• **Saved entries**:
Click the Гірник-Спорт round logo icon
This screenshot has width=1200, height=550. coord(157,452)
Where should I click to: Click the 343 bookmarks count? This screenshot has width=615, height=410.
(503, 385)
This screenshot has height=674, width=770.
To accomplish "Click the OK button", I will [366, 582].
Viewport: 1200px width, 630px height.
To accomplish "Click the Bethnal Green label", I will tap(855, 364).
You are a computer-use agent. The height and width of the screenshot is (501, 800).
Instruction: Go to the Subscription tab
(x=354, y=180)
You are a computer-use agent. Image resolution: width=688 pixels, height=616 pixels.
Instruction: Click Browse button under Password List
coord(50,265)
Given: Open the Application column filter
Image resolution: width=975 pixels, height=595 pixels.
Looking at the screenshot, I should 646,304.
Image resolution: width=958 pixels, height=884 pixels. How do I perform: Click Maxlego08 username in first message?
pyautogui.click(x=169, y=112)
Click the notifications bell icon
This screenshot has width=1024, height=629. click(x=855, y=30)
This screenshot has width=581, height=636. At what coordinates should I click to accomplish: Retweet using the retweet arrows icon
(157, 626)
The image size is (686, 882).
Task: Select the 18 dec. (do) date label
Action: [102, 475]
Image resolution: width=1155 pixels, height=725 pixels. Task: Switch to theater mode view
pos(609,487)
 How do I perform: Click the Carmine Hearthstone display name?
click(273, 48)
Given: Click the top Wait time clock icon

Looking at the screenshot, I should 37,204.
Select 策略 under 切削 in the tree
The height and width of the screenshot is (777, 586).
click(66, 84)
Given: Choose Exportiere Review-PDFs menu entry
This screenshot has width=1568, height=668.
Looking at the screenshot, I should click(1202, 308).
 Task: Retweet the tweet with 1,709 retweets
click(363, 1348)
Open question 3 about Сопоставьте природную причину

• **Task prompt**: Please reproduce all of the entries exactly as they stand.

• **Exercise solution**:
Click the Гірник-Спорт round logo icon
This screenshot has width=1200, height=550. coord(157,452)
Where should I click to: Click the 343 bookmarks count? This screenshot has width=615, height=410.
(503, 385)
This screenshot has height=674, width=770.
To accomplish "Click the OK button", I will [366, 582].
Viewport: 1200px width, 630px height.
To accomplish "Click the Bethnal Green label", I will tap(855, 364).
You are a computer-use agent. The height and width of the screenshot is (501, 800).
Instruction: Go to the Subscription tab
(x=354, y=180)
You are a computer-use agent. Image resolution: width=688 pixels, height=616 pixels.
Instruction: Click Browse button under Password List
coord(50,265)
Given: Open the Application column filter
Image resolution: width=975 pixels, height=595 pixels.
Looking at the screenshot, I should 646,304.
Image resolution: width=958 pixels, height=884 pixels. How do I perform: Click Maxlego08 username in first message?
pyautogui.click(x=169, y=112)
Click the notifications bell icon
This screenshot has width=1024, height=629. click(x=855, y=30)
This screenshot has width=581, height=636. At what coordinates should I click to accomplish: Retweet using the retweet arrows icon
(157, 626)
The image size is (686, 882).
Task: Select the 18 dec. (do) date label
Action: [102, 475]
Image resolution: width=1155 pixels, height=725 pixels. Task: Switch to theater mode view
pos(609,487)
 How do I perform: Click the Carmine Hearthstone display name?
click(273, 48)
Given: Click the top Wait time clock icon

Looking at the screenshot, I should 37,204.
Select 策略 under 切削 in the tree
The height and width of the screenshot is (777, 586).
click(66, 84)
Given: Choose Exportiere Review-PDFs menu entry
This screenshot has width=1568, height=668.
Looking at the screenshot, I should click(1202, 308).
 Task: Retweet the tweet with 1,709 retweets
click(363, 1348)
Open question 3 about Сопоставьте природную причину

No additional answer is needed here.